*SET PROBLEM*. Render the material below as a JSON list of strings, one string per line, leaving out the blank lines.

*INFORMATION SHOWN*.
===

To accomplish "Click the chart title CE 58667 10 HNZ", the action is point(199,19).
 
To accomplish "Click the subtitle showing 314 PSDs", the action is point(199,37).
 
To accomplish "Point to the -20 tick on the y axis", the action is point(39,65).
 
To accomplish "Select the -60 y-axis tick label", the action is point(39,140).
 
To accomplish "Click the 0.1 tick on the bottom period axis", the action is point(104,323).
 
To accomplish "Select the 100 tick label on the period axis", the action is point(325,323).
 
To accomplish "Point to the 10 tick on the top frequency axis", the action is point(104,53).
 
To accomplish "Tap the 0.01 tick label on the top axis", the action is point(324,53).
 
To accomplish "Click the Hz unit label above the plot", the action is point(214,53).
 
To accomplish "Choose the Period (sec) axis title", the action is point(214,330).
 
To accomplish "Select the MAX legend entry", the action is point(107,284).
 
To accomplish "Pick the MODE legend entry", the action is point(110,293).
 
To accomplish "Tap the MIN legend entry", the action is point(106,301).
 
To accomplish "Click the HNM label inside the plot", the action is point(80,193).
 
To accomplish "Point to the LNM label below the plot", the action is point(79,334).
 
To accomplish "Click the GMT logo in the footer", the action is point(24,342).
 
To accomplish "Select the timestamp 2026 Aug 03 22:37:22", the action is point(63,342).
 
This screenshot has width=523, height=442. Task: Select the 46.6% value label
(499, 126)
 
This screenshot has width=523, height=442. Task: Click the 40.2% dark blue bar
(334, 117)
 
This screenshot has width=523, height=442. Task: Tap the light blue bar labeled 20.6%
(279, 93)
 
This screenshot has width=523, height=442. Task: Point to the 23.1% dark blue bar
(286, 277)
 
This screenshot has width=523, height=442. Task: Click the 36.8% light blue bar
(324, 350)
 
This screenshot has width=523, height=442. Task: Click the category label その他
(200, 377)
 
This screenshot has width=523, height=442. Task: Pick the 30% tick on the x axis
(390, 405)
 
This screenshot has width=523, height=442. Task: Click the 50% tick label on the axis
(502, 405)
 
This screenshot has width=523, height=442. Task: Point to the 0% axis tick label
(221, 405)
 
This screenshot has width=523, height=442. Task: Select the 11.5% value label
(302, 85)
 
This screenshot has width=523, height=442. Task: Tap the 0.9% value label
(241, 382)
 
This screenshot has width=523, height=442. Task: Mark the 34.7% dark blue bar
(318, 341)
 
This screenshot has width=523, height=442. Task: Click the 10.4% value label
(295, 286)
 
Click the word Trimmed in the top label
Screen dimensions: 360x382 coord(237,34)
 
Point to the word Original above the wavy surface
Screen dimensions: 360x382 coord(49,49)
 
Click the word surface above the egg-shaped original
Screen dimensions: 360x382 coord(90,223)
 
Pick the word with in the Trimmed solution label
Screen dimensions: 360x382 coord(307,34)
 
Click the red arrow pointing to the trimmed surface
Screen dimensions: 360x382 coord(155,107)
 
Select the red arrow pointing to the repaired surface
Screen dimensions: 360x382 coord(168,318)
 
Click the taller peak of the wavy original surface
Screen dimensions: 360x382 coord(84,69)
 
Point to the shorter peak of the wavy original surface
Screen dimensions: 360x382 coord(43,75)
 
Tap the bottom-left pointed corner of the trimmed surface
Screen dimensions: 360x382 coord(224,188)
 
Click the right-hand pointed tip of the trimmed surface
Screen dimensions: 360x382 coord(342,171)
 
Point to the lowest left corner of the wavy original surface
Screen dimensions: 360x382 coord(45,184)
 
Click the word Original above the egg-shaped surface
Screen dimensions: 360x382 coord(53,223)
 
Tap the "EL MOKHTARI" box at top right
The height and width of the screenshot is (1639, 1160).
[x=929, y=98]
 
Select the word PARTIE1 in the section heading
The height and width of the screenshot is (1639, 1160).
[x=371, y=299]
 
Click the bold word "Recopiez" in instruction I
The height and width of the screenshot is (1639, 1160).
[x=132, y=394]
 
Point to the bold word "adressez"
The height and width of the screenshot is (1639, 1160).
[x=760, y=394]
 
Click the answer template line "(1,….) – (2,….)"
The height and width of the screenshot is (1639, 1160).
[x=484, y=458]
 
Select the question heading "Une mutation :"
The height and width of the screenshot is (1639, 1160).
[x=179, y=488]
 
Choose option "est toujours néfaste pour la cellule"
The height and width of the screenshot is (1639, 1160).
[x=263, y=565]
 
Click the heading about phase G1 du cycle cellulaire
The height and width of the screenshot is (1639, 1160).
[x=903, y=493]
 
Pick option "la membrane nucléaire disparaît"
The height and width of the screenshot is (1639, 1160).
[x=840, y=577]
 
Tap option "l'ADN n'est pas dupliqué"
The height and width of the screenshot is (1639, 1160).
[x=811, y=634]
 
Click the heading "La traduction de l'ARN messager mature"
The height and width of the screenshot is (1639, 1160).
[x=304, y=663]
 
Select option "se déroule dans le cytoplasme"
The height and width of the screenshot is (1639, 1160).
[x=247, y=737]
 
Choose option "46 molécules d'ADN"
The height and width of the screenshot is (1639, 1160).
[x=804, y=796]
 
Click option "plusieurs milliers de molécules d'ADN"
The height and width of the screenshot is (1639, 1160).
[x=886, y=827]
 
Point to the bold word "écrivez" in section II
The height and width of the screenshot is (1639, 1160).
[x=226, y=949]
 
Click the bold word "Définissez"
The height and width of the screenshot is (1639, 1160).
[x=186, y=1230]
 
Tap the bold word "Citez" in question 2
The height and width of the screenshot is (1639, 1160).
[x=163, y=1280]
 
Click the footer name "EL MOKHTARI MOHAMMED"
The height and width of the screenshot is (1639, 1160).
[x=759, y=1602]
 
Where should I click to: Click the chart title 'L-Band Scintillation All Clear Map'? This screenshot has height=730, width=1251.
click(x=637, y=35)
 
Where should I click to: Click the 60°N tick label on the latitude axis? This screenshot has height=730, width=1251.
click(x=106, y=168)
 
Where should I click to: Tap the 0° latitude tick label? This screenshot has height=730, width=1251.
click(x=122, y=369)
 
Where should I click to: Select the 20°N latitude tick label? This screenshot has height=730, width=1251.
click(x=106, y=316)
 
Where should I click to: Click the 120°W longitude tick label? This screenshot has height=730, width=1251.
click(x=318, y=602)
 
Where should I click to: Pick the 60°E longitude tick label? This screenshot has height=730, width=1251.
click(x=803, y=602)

===

*SOLUTION FOR THIS TASK*.
[
  "To accomplish \"Click the chart title CE 58667 10 HNZ\", the action is point(199,19).",
  "To accomplish \"Click the subtitle showing 314 PSDs\", the action is point(199,37).",
  "To accomplish \"Point to the -20 tick on the y axis\", the action is point(39,65).",
  "To accomplish \"Select the -60 y-axis tick label\", the action is point(39,140).",
  "To accomplish \"Click the 0.1 tick on the bottom period axis\", the action is point(104,323).",
  "To accomplish \"Select the 100 tick label on the period axis\", the action is point(325,323).",
  "To accomplish \"Point to the 10 tick on the top frequency axis\", the action is point(104,53).",
  "To accomplish \"Tap the 0.01 tick label on the top axis\", the action is point(324,53).",
  "To accomplish \"Click the Hz unit label above the plot\", the action is point(214,53).",
  "To accomplish \"Choose the Period (sec) axis title\", the action is point(214,330).",
  "To accomplish \"Select the MAX legend entry\", the action is point(107,284).",
  "To accomplish \"Pick the MODE legend entry\", the action is point(110,293).",
  "To accomplish \"Tap the MIN legend entry\", the action is point(106,301).",
  "To accomplish \"Click the HNM label inside the plot\", the action is point(80,193).",
  "To accomplish \"Point to the LNM label below the plot\", the action is point(79,334).",
  "To accomplish \"Click the GMT logo in the footer\", the action is point(24,342).",
  "To accomplish \"Select the timestamp 2026 Aug 03 22:37:22\", the action is point(63,342).",
  "This screenshot has width=523, height=442. Task: Select the 46.6% value label",
  "(499, 126)",
  "This screenshot has width=523, height=442. Task: Click the 40.2% dark blue bar",
  "(334, 117)",
  "This screenshot has width=523, height=442. Task: Tap the light blue bar labeled 20.6%",
  "(279, 93)",
  "This screenshot has width=523, height=442. Task: Point to the 23.1% dark blue bar",
  "(286, 277)",
  "This screenshot has width=523, height=442. Task: Click the 36.8% light blue bar",
  "(324, 350)",
  "This screenshot has width=523, height=442. Task: Click the category label その他",
  "(200, 377)",
  "This screenshot has width=523, height=442. Task: Pick the 30% tick on the x axis",
  "(390, 405)",
  "This screenshot has width=523, height=442. Task: Click the 50% tick label on the axis",
  "(502, 405)",
  "This screenshot has width=523, height=442. Task: Point to the 0% axis tick label",
  "(221, 405)",
  "This screenshot has width=523, height=442. Task: Select the 11.5% value label",
  "(302, 85)",
  "This screenshot has width=523, height=442. Task: Tap the 0.9% value label",
  "(241, 382)",
  "This screenshot has width=523, height=442. Task: Mark the 34.7% dark blue bar",
  "(318, 341)",
  "This screenshot has width=523, height=442. Task: Click the 10.4% value label",
  "(295, 286)",
  "Click the word Trimmed in the top label",
  "Screen dimensions: 360x382 coord(237,34)",
  "Point to the word Original above the wavy surface",
  "Screen dimensions: 360x382 coord(49,49)",
  "Click the word surface above the egg-shaped original",
  "Screen dimensions: 360x382 coord(90,223)",
  "Pick the word with in the Trimmed solution label",
  "Screen dimensions: 360x382 coord(307,34)",
  "Click the red arrow pointing to the trimmed surface",
  "Screen dimensions: 360x382 coord(155,107)",
  "Select the red arrow pointing to the repaired surface",
  "Screen dimensions: 360x382 coord(168,318)",
  "Click the taller peak of the wavy original surface",
  "Screen dimensions: 360x382 coord(84,69)",
  "Point to the shorter peak of the wavy original surface",
  "Screen dimensions: 360x382 coord(43,75)",
  "Tap the bottom-left pointed corner of the trimmed surface",
  "Screen dimensions: 360x382 coord(224,188)",
  "Click the right-hand pointed tip of the trimmed surface",
  "Screen dimensions: 360x382 coord(342,171)",
  "Point to the lowest left corner of the wavy original surface",
  "Screen dimensions: 360x382 coord(45,184)",
  "Click the word Original above the egg-shaped surface",
  "Screen dimensions: 360x382 coord(53,223)",
  "Tap the \"EL MOKHTARI\" box at top right",
  "The height and width of the screenshot is (1639, 1160).",
  "[x=929, y=98]",
  "Select the word PARTIE1 in the section heading",
  "The height and width of the screenshot is (1639, 1160).",
  "[x=371, y=299]",
  "Click the bold word \"Recopiez\" in instruction I",
  "The height and width of the screenshot is (1639, 1160).",
  "[x=132, y=394]",
  "Point to the bold word \"adressez\"",
  "The height and width of the screenshot is (1639, 1160).",
  "[x=760, y=394]",
  "Click the answer template line \"(1,….) – (2,….)\"",
  "The height and width of the screenshot is (1639, 1160).",
  "[x=484, y=458]",
  "Select the question heading \"Une mutation :\"",
  "The height and width of the screenshot is (1639, 1160).",
  "[x=179, y=488]",
  "Choose option \"est toujours néfaste pour la cellule\"",
  "The height and width of the screenshot is (1639, 1160).",
  "[x=263, y=565]",
  "Click the heading about phase G1 du cycle cellulaire",
  "The height and width of the screenshot is (1639, 1160).",
  "[x=903, y=493]",
  "Pick option \"la membrane nucléaire disparaît\"",
  "The height and width of the screenshot is (1639, 1160).",
  "[x=840, y=577]",
  "Tap option \"l'ADN n'est pas dupliqué\"",
  "The height and width of the screenshot is (1639, 1160).",
  "[x=811, y=634]",
  "Click the heading \"La traduction de l'ARN messager mature\"",
  "The height and width of the screenshot is (1639, 1160).",
  "[x=304, y=663]",
  "Select option \"se déroule dans le cytoplasme\"",
  "The height and width of the screenshot is (1639, 1160).",
  "[x=247, y=737]",
  "Choose option \"46 molécules d'ADN\"",
  "The height and width of the screenshot is (1639, 1160).",
  "[x=804, y=796]",
  "Click option \"plusieurs milliers de molécules d'ADN\"",
  "The height and width of the screenshot is (1639, 1160).",
  "[x=886, y=827]",
  "Point to the bold word \"écrivez\" in section II",
  "The height and width of the screenshot is (1639, 1160).",
  "[x=226, y=949]",
  "Click the bold word \"Définissez\"",
  "The height and width of the screenshot is (1639, 1160).",
  "[x=186, y=1230]",
  "Tap the bold word \"Citez\" in question 2",
  "The height and width of the screenshot is (1639, 1160).",
  "[x=163, y=1280]",
  "Click the footer name \"EL MOKHTARI MOHAMMED\"",
  "The height and width of the screenshot is (1639, 1160).",
  "[x=759, y=1602]",
  "Where should I click to: Click the chart title 'L-Band Scintillation All Clear Map'? This screenshot has height=730, width=1251.",
  "click(x=637, y=35)",
  "Where should I click to: Click the 60°N tick label on the latitude axis? This screenshot has height=730, width=1251.",
  "click(x=106, y=168)",
  "Where should I click to: Tap the 0° latitude tick label? This screenshot has height=730, width=1251.",
  "click(x=122, y=369)",
  "Where should I click to: Select the 20°N latitude tick label? This screenshot has height=730, width=1251.",
  "click(x=106, y=316)",
  "Where should I click to: Click the 120°W longitude tick label? This screenshot has height=730, width=1251.",
  "click(x=318, y=602)",
  "Where should I click to: Pick the 60°E longitude tick label? This screenshot has height=730, width=1251.",
  "click(x=803, y=602)"
]